Hemoglobin in normal RBCs are donut-shaped, flexible, and float independently. Hemoglobin in sickle RBCs are aligned in rows, sickle-shaped, and are hard/sticky, causing them to block vessels.
What problems can sickle cells cause in the spleen?
Puts patients at risk for dangerous infections
What problems can sickle cells cause in the lungs?
Produce fevers and difficulty breathing
What problems can sickle cells cause in the eyes?
Vision problems and retinal dysfunction
What problems can sickle cells cause in the brain?
Strokes
How long do healthy and sickle RBCs live?
Healthy live 4 months, while sickled live 10-20 days.
What is anemia?
A condition of having less than the normal number of RBCs
What are stem cells?
Undifferentiated cells
What is gene therapy?
A potential solution to fix a genetic problem at its source by adding a corrected copy of a defective gene
What disorders are good candidates for gene therapy?
Genetic disorders caused by mutation in single genes.
What are vectors? What must they do?
The method used to get DNA into cells. They must target the right cells, integrate the gene in the cells, activate the gene, and avoid harmful side effects.
What are the advantages and disadvantages of using a viral vector?
Advantages: Good at targeting and entering cells. Some target specific types of cells. Can be modified so they can’t replicate and destroy cells.
Disadvantages: Carry limited genetic material, so some genes may be too big to fit into some viruses. Can case immune responses in patients, leading to sickness or the immune system blocking the virus from delivering the gene to cells or kill the cells once delivered.
Compare in vivo and ex vivo.
In vivo: Vector is directly injected into patient. Virus. More likely to trigger immune response. No verification before put into patient.
Ex vivo: Gene is delivered to cells removed from the body growing in culture. After gene is delivered, cells are put back in patient. Less likely to trigger immune response. Allows verification that cells are functioning properly before put in patient.

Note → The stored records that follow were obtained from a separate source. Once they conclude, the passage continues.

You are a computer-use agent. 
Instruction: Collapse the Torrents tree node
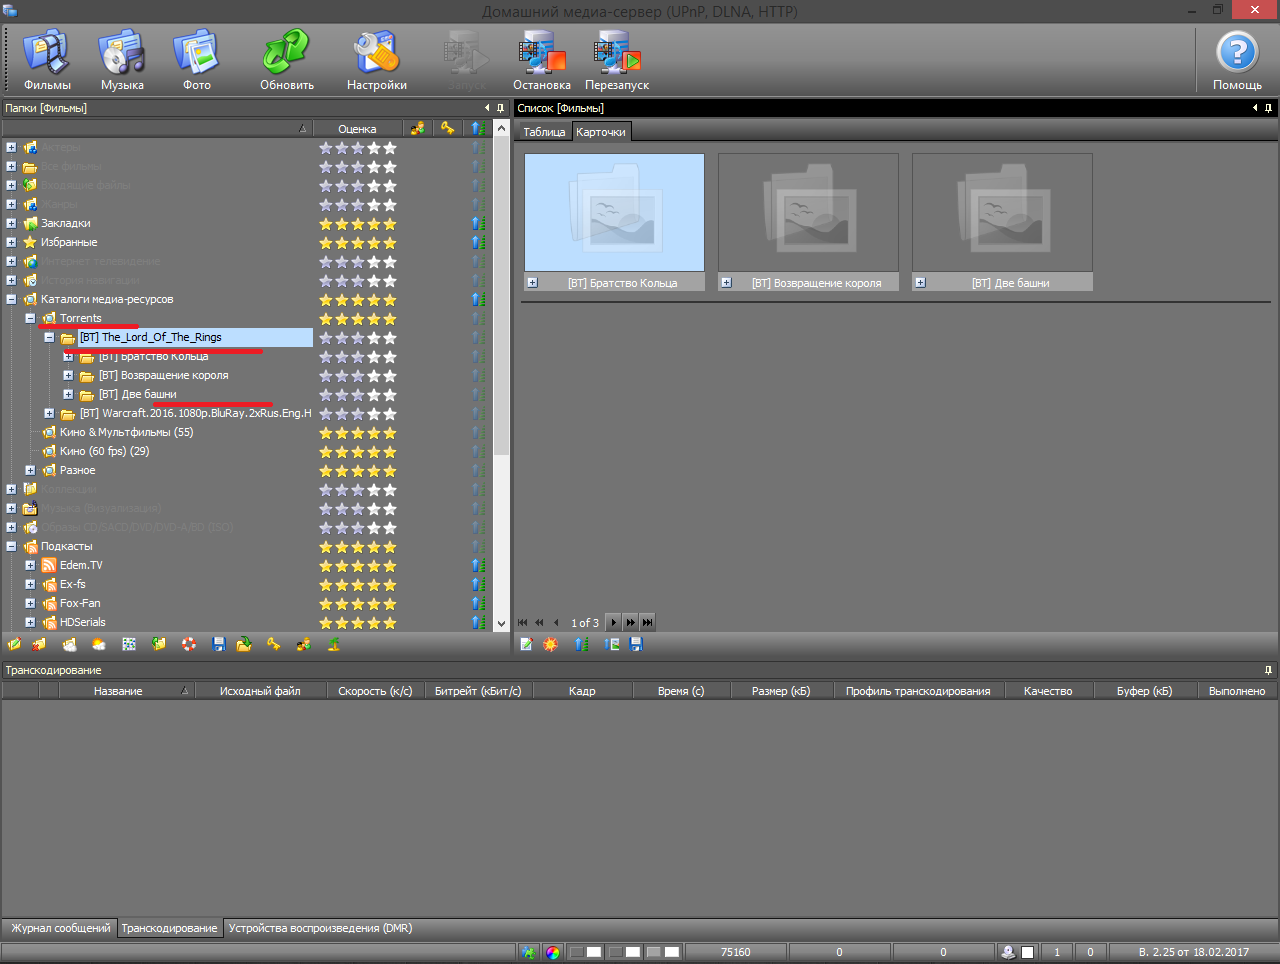click(30, 318)
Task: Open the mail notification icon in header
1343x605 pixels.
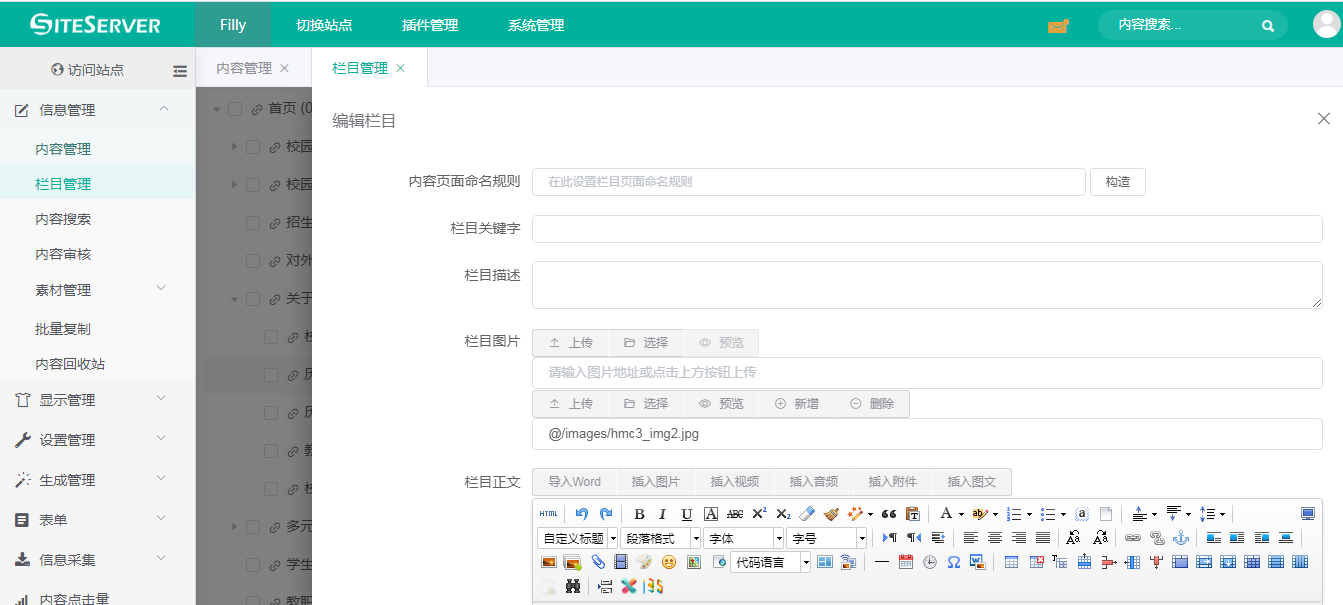Action: [1058, 26]

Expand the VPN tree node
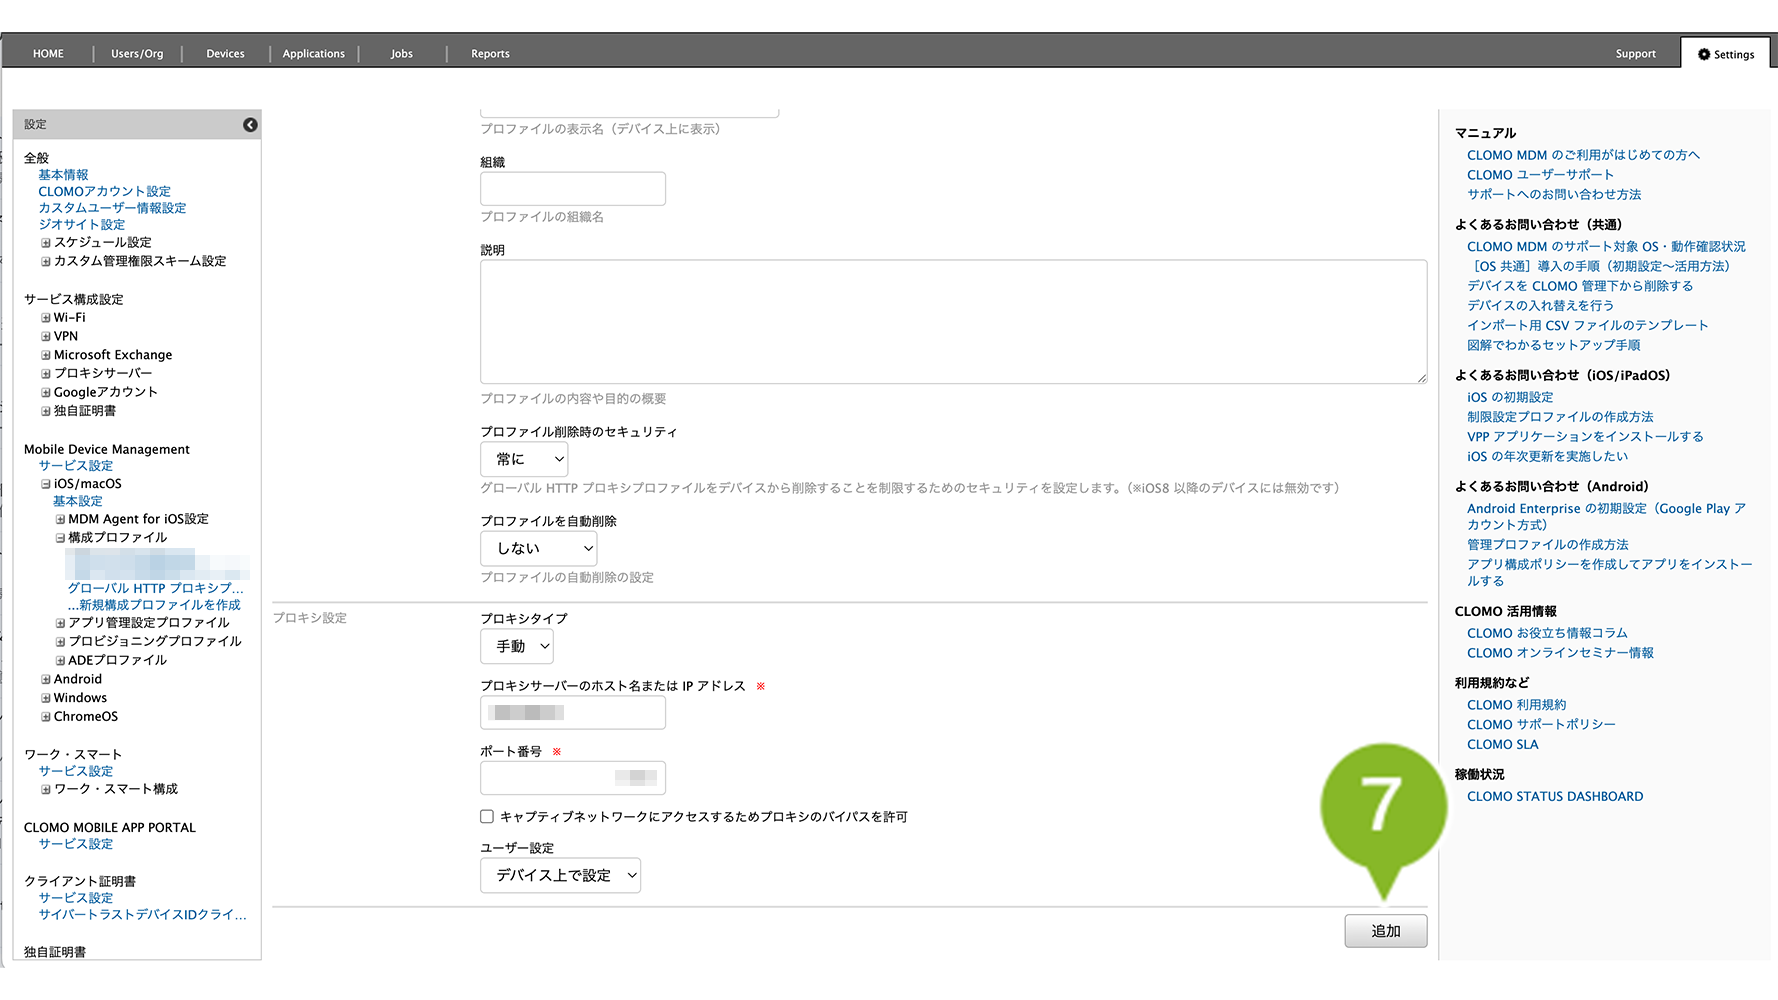click(45, 337)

What are challenges of gene therapy?
Gene delivery and activation, immune response, disrupting important genes in target cells, ad commercial viability.
What are potential issues in gene delivery?
Activation issues and gene being incorporated into the wrong cells.
What is gene silencing?
Turning off a gene so no protein is made from it.
What is repairing mutations?
Replacing a defective copy of a gene with a working one.
What does genetically modifying immune cells to target specific molecules do?
Allows them to recognize a specific antigen and destroy its carrier cells.
What disorders have been treated with gene therapy?
Hereditary blindness, immune deficiencies, hemophilia, blood disorders, fat metabolism disorder, cancer, and Parkinson’s.
What are GMOs?
Genetically modified organisms whose DNA has been modified in the lab in order to favor the expression of a desired trait; an organism that has had a foreign gene inserted in its DNA.
What is a donor? What is a recipient?
Donor is the organism whose DNA is used for its desired trait (ex. bacteria). Recipient is the organism that will receive the donor’s DNA to carry out the process of protein synthesis with the desired trait.
What is rDNA? What does it do?
Recombinant DNA. It takes a piece of DNA, and combines it with another strand of DNA to create a new DNA strand.
What is a plasmid?
A circular piece of DNA floating free in a bacteria.
What do restriction enzymes do?
Cut an opening in the plasmid in order to insert the DNA, which is glued using ligase, and eventually copie through protein synthesis.